“China Syndrome” 45th Anniversary Review

Nick Pallotto, Staff Writer

“China Syndrome” is reactive after 41 years

China Syndrome is one of those movies that you just have to watch, excellent actors and actresses, the film is very suspenseful at times and always raises the thought of just how safe nuclear plants really are, the film does seem to have a political aspect to it at times, but is recognized as a fun thriller that is sure to keep the audience on the edge of their seats. What is so excellent about this movie is it shows the audience the perspective of the workers of the power plant and of the journalists who are inside. The main character is Kimberly Wells (Jane Fonda) a reporter for Channel 3 News Los Angeles, and her Cameraman Richard Adams (Michael Douglas) expose a coverup at the Ventana nuclear plant just outside of LA.
The bond of Kimberly Wells and Richard Adams is such an important element to the film because the friendship that they share ultimately helps them work together to expose a potential cover up at the plant, and this bond between them is what makes the film worth watching.
The film opens with Kimberly Wells and Richard Adams touring the nuclear plant and showing the people of Los Angeles where all the power and nuclear energy they need daily is produced.
While their tour guide Bill Gibson (James Hampton) is speaking with them, an alarm goes off and the camera crew is told it’s just a routine incident with the water levels.
As the incident is taking place Adams is secretly filming the control room. He records the supervisor of the plant Jack Goddell (Jack Lemmon) frantically waving his arms and yelling at his employees, within minutes the water levels turn back to normal and every employee breathes a sigh of relief.
The secret tape of the incident is soon turned over Well’s editor Don Jacovich (Peter Donat), who takes the film to avoid legal action and prosecution if released to the public.
Later in the film Adams steals the film back from the film vault where all the films at Channel 3 are stored, and then Wells is then put in a tough spot. She either works with Richard to expose this incident at Ventana or risk her career as a reporter. The film was inspired by the well- know nuclear meltdown nuclear scenario “ China Syndrome” which is a nuclear meltdown so powerful that nothing can stop it, and radiation tunnels its way to the other side of the world, more specially all the way to China.
“China Syndrome” is an excellent example of exposing the truth even when it can land a journalist in serious trouble, but some journalists will go through great lengths to tell the truth and the film “China Syndrome” is an accurate portrayal of this journalistic action.
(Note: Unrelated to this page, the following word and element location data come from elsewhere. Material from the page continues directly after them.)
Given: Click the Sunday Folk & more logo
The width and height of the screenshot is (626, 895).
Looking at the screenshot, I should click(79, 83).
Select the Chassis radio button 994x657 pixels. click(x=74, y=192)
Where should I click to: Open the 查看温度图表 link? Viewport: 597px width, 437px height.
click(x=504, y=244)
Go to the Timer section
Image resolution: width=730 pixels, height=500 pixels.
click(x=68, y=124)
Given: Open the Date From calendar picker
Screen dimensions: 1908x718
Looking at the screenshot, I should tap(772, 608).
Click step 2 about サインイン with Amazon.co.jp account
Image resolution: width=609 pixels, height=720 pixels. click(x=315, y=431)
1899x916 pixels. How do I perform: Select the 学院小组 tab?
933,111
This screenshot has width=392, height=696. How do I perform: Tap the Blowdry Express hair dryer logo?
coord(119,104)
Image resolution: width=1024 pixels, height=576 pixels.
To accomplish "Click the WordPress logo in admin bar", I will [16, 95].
As a result of his groundbreaking efforts in the production of the film “China Syndrome,” the director James Bridges won the Writers Guild of America Award for best original drama in 1980. Jack Lemmon won the Cannes best actor award in 1979 for his excellent performance in the film. Jane Fonda won the BAFTA award in 1980 for best actress in a leading role, as well as Jack Lemmon who won the BAFTA award for best actor in a leading role.
The film was released in 1979 the same year as the Three Mile Island nuclear disaster which was a nuclear meltdown in Dauphin County Pennsylvania, and it was the most significant accident in U.S commercial power plant history.

“China Syndrome” is a film that is a must watch for anyone interested in nuclear power plants or anyone who wants to be a journalist. It is a very intense film that puts the viewer in the power plant and has a wonderful lesson to it which is that one should always tell the truth, even if telling the truth can hurt others or endanger certain people but everyone has the right to know.